Monodromy representation of elementary simple covers. A padic local monodromy theorem 95 example, it fails for the pushforward of the constant isocrystal on a family of ordinary elliptic curves degenerating to a supersingular elliptic curve and for the bessel isocrystal described in section 1. The monodromy conjecture for hyperplane arrangements. Our proof is based on takenss index theorem, which specifies how the energyh chern number changes when h passes a nondegenerate critical value, and a choice of admissible cycles in fomenkozieschang. On a monodromy theorem for sheaves of local fields and. Monodromy for the hypergeometric function theorem 6. Abstract we investigate an analogue of the grothendieck pcurvature conjecture, where the vanishing of the pcurvature is replaced by the stronger condition, that the module with connection mod p underlies a xdx module structure. Grothendiecks monodromy theorem says that this local monodromy action is always quasiunipotent, i. To understand how the fundamental group based at a point of the target of a covering map acts naturally on the fiber of the covering map over that point, the fiber being thought of as embedded inside the source of the covering map. Hamiltonian monodromy and morse theory springerlink. For a nitedimensional gmodule v, r c is the following connection on the trivial vector bundle h reg v. Pdf on a monodromy theorem for sheaves of local fields and.

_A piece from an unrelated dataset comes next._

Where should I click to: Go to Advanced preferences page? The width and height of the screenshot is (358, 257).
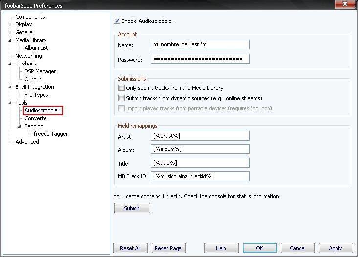click(x=27, y=142)
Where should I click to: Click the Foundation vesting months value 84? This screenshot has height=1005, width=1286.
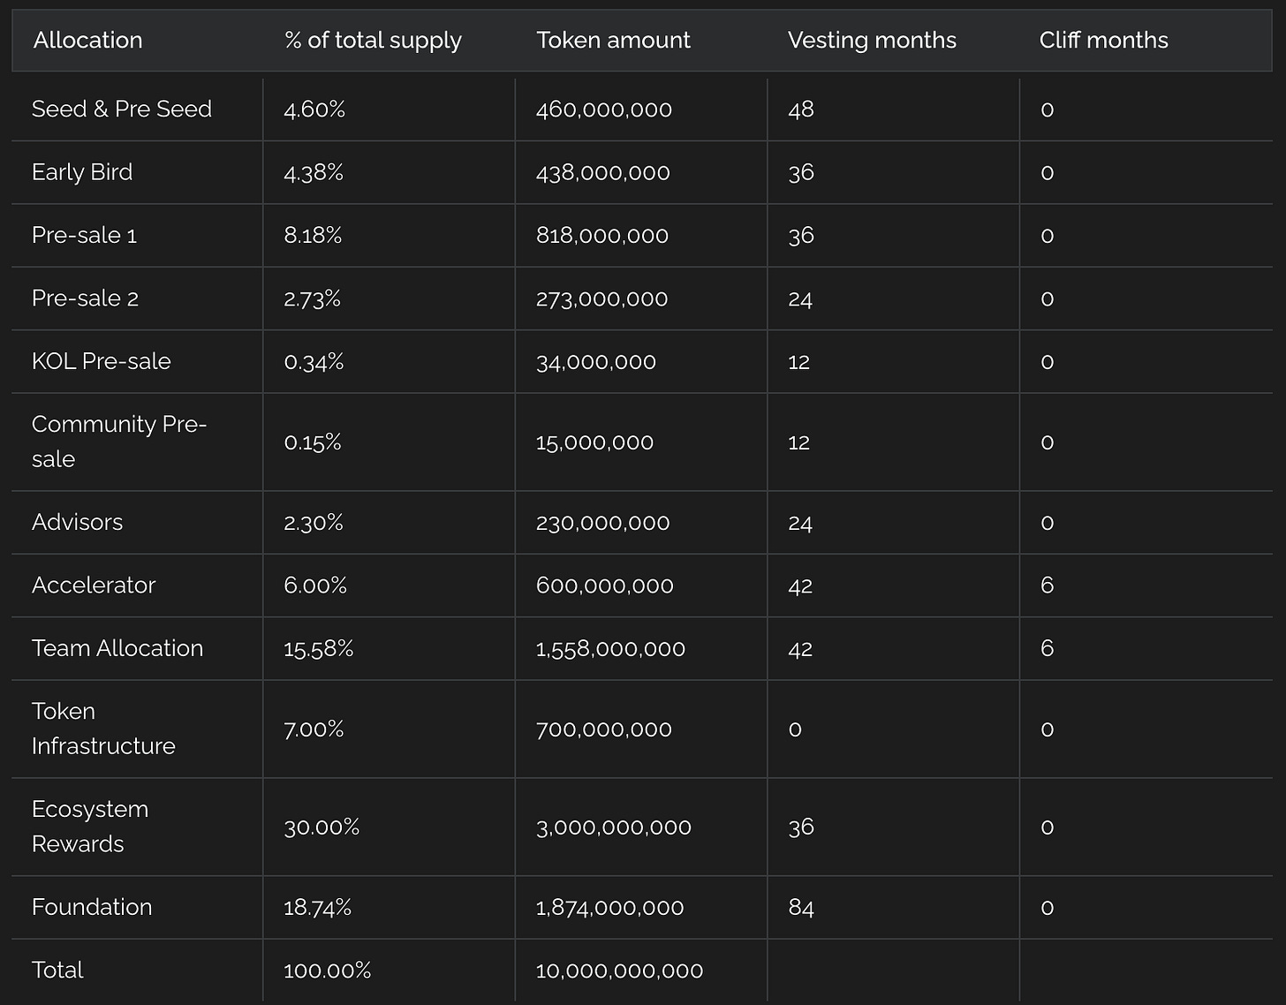pyautogui.click(x=801, y=908)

Before stating and proving the monodromy theorem, we need two lemmas and a definition. Volume 324, issue 9, september 2009, pages 19531982. Mod07 lec28 proof of the first homotopy version of the monodromy theorem. The monodromy conjecture asserts that if cis a pole of the local topological zeta function of a hypersurface, then exp2. Our proof is based on takenss index theorem, which specifies how the energyh chern number changes when h passes a nondegenerate critical value, and a choice of. The hodge theoretic statement, amounted to the existence of what is now called a limit mixed hodge structure. It is closely associated with covering maps and their. Monodromy for the hypergeometric function download references. We discuss in detail two examples and make a connection to the duistermaatheckman theorem 21. These include the theorems of hurwitz and rouche, the open mapping theorem, the inverse and implicit function theorems, applications of those theorems, behaviour at a critical point, analytic branches, constructing riemann surfaces for functional inverses, analytic continuation and monodromy, hyperbolic geometry and the riemann mapping theorem. Reduction of the purity theorem to the monodromy theorem.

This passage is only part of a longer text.